Monday, March 7, 2011

God forbade...must reading!

Social Sanction




  Social norms are the cues and behaviors within society. Further defined as rules groups use for appropriate and inappropriate values and beliefs. Failure to follow these rules can result in severe punishment, including exclusion from the group.



  Social norms indicate established and approved ways of doing things, dress, speech and appearance. These vary and change, not only over time, but from one age group to another, between social classes. What is acceptable in dress, speech or behavior in one group may not be accepted in another.



  Deference to social norms maintains acceptance and popularity, while ignoring norms risks becoming unacceptable or, even, outcast. Social norms are understood through body language and non-verbal communication.



  As people mature they learn when and where it appropriate to say certain things, to discuss certain topics, to wear certain clothes and when not to. Knowledge of these things is important for impression management, learned, mostly, through experience.



  Social norms can regulate behavior, act as informal social controls. They are usually a degree of consensus, kept by social sanction.



Normative rule focuses on personal ego action, reaction to alternative action and negotiation between the two.



  Norms are rules of behavior, formal and informal, which are found to be stronger and reinforced. Informal norms defined as folkways, violation not considered offensive, but expected to be followed. It does not invite sanction or punishment, but offers warnings or reprimands. Mores are informal norms commonly understood, but result in severe sanction, religious exclusion.



Descriptive norms refer to perception of what is commonly done in specific situations.



Injunctive norms refers to what is commonly approved or disapproved within a culture.



Prescriptive norms are unwritten rules understood and followed, done without thinking.



Proscriptive norms are those that should not be followed or done and vary between cultures.



  A norm is a rule of thumb for behavior. A rational person acts accordingly if it is optimal for them. A norm gives an expectation of other's behavior (macro). People act optimally, given the expectation (micro). People's action must reconstitute the expectation without change, (micro-macro feedback loop) so viewed as stable, known as Nash' equilibrium.



  Deviance is nonconformity to norms the majority accepts. Simply put, it is behavior that goes against the norm.



  A counterculture is a term to describe the norms of a subculture that run counter to the social mainstream. Though these political opposition undercurrents have existed in many societies, counterculture is a more significant, visible phenomenon that reaches critical mass and persists for some time. A countercultural movement expresses the dreams and aspirations of a specific population, in time, a social manisfestation of zeitgeist.



  Counterculture in 19th century Europe include Romantisicm, Bohemianism and the Dandy's. Europe and America had the Beat generation of the 50's, followed by the Hippies of the 60's.



   Taboos have existed in many societies, none known to be universal. Taboos can serve many functions, many remain in effect long after the original reason expired. Some say taboos reveal society's history when other records are lacking.

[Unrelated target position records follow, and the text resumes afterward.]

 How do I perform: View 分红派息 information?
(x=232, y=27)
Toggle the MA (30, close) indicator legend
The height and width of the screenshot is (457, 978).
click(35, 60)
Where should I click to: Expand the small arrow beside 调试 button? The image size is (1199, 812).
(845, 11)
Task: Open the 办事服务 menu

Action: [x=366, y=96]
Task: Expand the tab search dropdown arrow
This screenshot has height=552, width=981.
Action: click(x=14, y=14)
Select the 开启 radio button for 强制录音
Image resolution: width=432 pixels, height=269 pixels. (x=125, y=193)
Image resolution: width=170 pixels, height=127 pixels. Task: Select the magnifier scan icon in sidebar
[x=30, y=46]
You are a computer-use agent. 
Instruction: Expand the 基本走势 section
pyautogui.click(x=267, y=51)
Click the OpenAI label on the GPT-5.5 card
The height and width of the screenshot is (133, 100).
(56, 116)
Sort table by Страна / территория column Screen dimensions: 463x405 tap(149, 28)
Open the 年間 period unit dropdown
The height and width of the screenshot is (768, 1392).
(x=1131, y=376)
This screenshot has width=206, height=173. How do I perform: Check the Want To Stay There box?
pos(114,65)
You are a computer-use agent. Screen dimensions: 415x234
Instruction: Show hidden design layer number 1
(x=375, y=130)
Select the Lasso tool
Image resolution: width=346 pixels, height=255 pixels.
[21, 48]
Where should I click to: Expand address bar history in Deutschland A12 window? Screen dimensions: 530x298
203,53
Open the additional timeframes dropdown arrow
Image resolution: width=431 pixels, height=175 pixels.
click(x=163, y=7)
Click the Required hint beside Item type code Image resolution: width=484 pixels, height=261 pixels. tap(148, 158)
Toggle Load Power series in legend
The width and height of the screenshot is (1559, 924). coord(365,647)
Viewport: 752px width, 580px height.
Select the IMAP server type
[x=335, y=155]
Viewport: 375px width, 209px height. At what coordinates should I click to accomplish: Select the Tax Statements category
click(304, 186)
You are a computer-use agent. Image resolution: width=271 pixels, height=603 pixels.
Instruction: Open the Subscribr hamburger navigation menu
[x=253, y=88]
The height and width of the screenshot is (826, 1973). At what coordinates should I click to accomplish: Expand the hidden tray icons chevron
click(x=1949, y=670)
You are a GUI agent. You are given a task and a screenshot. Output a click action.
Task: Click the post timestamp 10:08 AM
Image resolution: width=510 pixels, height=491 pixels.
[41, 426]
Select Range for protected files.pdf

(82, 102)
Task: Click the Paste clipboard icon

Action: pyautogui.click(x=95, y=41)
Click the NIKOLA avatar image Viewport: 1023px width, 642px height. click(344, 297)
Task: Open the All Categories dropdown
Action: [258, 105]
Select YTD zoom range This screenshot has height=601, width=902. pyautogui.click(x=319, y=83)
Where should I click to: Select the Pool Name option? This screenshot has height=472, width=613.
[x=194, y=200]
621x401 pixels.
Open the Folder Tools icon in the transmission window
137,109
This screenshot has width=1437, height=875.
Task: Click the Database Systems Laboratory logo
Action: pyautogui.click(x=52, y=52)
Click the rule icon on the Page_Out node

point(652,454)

  Certain taboos lose their sting, over time. In the US and most western countries most people are now more comfortable than before to discuss social issues, divorce, pregnancy, alcoholism, even gossip and scandal. Medical disorders and disease, cancer, AIDS and suicide are not as taboo as before.



  Other societal taboos are polarizing, racism, sexism, disability, sexual orientation. People follow the advise of not discussing, joking about or making an issue of things that lead to bigotry, discrimination, defamation or stigmatizing others.